Paul is saying that God wants all people to forget who they once were and get a new identity in Christ. “I have been crucified with Christ,” Paul says, “It is no longer I who live, but Christ who lives in me.” Paul is saying that he has to strip his identity as a Jew, and he now has to redefine who he is in Christ. He is encouraging the Galatians to also not become Jewish, get circumcised, and follow the works of the Law. Paul is encouraging them to find their identity instead in Christ.

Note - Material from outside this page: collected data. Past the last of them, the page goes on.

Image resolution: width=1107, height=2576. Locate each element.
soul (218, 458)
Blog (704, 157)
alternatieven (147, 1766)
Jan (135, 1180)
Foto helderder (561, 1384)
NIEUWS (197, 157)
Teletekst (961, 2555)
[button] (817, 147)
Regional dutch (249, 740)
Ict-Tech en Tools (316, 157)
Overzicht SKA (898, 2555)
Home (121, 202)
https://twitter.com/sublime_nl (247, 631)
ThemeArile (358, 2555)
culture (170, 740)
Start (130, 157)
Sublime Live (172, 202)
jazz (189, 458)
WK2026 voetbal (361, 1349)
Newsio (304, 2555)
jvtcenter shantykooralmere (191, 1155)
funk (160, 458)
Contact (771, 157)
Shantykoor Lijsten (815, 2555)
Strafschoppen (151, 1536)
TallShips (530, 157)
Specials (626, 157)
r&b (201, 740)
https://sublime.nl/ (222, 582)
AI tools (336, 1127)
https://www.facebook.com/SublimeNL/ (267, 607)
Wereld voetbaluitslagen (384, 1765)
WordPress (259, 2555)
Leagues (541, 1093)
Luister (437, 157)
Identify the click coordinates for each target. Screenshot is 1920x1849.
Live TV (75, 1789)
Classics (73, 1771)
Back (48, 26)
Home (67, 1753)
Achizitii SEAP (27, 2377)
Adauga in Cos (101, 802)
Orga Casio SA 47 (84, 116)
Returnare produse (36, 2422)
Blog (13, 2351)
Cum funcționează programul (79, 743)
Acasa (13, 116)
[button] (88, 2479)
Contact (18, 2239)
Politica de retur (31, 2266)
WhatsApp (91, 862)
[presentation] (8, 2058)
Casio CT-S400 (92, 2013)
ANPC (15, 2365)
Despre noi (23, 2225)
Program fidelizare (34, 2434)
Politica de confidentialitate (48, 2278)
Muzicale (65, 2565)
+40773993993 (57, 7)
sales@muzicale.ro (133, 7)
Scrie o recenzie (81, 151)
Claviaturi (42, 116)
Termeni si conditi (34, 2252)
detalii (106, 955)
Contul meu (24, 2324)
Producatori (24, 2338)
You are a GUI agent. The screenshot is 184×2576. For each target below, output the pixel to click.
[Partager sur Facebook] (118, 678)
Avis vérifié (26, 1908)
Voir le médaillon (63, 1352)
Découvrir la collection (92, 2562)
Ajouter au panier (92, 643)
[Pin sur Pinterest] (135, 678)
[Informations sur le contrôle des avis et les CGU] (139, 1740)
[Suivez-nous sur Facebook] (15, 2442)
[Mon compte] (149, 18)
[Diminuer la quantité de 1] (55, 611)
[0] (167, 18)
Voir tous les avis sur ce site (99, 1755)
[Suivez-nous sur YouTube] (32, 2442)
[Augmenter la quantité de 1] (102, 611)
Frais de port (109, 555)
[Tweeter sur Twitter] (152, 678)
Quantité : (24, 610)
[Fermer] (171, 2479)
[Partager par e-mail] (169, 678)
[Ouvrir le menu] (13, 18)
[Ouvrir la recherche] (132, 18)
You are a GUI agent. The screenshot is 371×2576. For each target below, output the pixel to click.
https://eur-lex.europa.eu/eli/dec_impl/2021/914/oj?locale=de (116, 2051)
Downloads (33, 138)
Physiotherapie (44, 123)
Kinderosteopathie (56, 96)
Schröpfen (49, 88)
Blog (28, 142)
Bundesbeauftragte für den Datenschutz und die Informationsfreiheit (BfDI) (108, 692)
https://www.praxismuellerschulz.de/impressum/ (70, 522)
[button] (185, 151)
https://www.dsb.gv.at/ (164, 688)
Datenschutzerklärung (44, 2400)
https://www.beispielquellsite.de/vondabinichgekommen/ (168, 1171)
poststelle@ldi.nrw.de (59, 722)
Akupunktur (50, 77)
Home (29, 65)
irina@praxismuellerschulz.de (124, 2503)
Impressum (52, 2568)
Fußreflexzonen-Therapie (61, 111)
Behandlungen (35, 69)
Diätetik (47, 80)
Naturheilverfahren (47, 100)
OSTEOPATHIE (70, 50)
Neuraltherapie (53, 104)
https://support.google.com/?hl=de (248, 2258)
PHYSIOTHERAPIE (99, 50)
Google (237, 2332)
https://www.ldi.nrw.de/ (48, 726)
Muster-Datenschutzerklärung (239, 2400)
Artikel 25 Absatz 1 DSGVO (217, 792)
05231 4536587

This would be like someone getting divorced after many years. This would be like someone changing their career right before it was time for them to retire. To be a Christian one had to completely change how they once lived. For many, this would be no easy task. Many grew up being Jewish and following the Law, or they were Gentile and merely did as they pleased. To now go from doing those things to following the Law of Christ would be like completely redefining who they were.

Have you redefined yourself since becoming a Christian? Do you see yourself as your own, or do you see your life as being one in Christ? We need to be unified in Christ! We need to discover who we are as individuals and as a community through the understanding of who Jesus is as the Christ. The gospel is the good news of Christ’s life, death, and resurrection. It is about how Christ has come to set a wicked world to rights. How has the gospel affected your life? Has Christ’s faithful act of dying on a cross transformed your life?

Take time to reflect on who you once were and who you are now that you are in Christ. Take time to remember what Christ has done for you through dying on the cross – the love, the sacrifice, and the implications of that event. Take a moment to remind yourself of your new identity in Christ.